Brief:
Please output the entries word for word, starting with the first line and going on through the line that contains "Action: (1158, 843)".

>> Begin

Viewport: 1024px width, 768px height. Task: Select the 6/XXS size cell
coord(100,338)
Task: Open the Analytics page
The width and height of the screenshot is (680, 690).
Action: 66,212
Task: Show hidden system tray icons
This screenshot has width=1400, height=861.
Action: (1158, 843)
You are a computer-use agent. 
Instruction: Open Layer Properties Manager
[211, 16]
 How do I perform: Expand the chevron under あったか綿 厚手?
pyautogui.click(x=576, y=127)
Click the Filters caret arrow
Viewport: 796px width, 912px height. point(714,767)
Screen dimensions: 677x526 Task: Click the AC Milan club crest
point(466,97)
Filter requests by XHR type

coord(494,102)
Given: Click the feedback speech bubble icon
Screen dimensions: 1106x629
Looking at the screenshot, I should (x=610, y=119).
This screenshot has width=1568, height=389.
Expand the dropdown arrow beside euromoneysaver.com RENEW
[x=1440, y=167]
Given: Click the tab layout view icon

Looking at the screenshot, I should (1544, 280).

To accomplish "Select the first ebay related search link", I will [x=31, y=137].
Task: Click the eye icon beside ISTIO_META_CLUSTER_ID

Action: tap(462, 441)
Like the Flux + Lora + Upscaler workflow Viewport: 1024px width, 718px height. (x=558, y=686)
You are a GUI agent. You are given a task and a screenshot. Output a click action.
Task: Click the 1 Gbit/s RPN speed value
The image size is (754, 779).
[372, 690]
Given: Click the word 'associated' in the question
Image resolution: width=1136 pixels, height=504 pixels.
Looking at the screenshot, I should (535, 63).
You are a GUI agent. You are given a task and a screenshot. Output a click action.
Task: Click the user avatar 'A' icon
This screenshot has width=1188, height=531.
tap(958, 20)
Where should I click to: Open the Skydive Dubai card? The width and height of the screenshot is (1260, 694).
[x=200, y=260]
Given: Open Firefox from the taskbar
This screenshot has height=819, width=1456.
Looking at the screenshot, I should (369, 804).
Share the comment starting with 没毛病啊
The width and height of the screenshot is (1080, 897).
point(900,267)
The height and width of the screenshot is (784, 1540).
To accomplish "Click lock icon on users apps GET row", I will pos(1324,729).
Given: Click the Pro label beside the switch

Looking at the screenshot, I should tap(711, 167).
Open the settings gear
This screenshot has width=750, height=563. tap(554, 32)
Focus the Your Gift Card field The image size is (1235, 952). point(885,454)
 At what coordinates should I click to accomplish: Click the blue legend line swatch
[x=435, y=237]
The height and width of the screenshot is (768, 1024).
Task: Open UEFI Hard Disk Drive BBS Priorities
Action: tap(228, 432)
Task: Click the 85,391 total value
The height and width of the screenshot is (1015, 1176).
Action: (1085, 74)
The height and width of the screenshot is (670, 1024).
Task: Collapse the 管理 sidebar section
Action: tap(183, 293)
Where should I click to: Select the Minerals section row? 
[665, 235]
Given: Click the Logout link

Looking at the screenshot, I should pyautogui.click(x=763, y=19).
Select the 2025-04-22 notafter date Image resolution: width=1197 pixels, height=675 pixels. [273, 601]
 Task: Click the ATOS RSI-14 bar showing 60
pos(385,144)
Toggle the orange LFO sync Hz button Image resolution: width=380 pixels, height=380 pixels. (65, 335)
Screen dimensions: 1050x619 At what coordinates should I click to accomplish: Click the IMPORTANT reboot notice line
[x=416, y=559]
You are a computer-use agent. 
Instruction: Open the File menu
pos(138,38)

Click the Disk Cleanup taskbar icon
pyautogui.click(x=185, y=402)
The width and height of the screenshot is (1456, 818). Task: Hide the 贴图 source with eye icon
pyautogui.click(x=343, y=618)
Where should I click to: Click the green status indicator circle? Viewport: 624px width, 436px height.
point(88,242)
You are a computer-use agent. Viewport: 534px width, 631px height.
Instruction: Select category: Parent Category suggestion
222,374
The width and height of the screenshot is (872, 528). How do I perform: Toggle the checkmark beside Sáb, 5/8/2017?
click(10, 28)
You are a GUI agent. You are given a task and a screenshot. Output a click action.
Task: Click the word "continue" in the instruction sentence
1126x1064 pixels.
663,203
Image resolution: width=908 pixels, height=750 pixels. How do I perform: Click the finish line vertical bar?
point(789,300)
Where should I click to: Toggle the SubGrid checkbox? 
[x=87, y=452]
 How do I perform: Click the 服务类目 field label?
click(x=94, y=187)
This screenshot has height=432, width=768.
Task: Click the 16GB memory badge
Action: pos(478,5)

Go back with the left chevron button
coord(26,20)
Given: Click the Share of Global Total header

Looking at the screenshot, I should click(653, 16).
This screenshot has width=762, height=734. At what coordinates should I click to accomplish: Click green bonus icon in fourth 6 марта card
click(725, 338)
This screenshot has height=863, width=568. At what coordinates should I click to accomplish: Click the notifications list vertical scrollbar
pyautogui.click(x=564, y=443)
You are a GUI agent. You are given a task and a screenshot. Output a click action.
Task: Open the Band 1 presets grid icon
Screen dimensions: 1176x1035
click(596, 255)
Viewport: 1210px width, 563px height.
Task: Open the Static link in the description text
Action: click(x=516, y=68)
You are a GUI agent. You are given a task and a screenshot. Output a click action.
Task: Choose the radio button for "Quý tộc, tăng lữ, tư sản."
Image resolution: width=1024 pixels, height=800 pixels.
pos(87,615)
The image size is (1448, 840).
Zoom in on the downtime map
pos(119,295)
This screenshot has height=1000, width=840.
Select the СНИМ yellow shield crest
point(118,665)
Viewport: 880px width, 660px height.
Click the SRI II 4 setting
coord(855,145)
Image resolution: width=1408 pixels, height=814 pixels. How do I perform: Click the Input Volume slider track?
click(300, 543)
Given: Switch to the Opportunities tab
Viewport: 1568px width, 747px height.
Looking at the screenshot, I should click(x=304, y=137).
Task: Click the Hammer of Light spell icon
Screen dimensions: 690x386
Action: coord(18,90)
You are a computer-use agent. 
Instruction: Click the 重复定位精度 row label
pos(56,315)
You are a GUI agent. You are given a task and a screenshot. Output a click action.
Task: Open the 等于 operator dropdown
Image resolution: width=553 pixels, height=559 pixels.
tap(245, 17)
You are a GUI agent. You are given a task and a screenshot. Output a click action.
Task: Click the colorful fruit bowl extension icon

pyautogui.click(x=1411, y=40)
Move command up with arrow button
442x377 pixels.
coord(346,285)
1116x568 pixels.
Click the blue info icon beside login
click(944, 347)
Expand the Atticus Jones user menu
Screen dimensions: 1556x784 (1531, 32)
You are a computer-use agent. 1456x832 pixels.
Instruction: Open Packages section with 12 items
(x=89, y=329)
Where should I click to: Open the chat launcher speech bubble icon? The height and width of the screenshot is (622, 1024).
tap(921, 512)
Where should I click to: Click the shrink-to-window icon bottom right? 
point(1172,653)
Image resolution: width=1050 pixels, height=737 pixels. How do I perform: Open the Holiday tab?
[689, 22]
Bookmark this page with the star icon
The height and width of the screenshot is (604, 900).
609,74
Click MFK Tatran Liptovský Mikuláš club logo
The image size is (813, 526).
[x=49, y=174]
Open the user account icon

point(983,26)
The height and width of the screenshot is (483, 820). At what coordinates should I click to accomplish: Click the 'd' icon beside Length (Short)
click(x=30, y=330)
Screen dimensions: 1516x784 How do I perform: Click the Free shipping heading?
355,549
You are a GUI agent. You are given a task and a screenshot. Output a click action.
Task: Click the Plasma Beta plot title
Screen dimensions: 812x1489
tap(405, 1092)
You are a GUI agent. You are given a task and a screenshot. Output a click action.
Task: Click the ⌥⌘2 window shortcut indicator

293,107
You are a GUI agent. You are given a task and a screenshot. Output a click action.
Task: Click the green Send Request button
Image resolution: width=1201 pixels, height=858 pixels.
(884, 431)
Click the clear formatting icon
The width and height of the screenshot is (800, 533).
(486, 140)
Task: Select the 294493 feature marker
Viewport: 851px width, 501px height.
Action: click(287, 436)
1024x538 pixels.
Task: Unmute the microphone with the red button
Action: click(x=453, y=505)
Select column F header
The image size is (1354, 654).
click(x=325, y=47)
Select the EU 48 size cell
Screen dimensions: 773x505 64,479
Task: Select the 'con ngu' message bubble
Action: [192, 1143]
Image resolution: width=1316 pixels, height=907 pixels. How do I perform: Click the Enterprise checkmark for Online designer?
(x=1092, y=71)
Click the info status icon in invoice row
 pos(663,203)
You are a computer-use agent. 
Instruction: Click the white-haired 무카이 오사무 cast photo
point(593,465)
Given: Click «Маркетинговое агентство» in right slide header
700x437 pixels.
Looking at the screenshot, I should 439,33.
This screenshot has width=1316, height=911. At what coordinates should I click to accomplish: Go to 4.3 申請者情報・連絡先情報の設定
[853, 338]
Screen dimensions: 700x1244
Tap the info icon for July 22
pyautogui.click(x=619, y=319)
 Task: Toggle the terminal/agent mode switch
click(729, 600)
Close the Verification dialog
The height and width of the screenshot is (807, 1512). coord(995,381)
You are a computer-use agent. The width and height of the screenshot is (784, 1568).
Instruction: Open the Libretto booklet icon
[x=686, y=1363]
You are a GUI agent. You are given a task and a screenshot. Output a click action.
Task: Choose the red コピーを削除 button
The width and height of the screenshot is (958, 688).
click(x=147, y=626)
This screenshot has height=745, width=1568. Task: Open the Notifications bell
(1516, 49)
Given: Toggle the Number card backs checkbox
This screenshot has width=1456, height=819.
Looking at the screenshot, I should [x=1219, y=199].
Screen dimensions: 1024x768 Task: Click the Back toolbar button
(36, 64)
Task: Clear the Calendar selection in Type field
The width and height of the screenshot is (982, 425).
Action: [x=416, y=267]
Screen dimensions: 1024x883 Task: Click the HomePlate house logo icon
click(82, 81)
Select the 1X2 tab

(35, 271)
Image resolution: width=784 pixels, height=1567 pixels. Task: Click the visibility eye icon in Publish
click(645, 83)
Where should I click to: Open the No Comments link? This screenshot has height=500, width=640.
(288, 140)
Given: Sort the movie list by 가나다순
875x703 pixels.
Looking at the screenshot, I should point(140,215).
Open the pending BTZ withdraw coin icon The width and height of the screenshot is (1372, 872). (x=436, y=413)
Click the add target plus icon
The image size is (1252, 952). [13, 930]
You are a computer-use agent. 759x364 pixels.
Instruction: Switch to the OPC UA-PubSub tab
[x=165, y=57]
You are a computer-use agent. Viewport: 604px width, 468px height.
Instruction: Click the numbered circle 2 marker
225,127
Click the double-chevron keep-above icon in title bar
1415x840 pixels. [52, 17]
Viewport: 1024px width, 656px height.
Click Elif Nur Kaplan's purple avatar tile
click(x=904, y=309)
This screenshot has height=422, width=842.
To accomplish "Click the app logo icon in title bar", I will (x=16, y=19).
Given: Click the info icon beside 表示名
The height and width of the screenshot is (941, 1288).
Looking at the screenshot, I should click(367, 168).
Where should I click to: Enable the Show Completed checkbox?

>> End

Output:
Viewport: 1024px width, 768px height. Task: Select the 6/XXS size cell
coord(100,338)
Task: Open the Analytics page
The width and height of the screenshot is (680, 690).
Action: 66,212
Task: Show hidden system tray icons
This screenshot has width=1400, height=861.
Action: (1158, 843)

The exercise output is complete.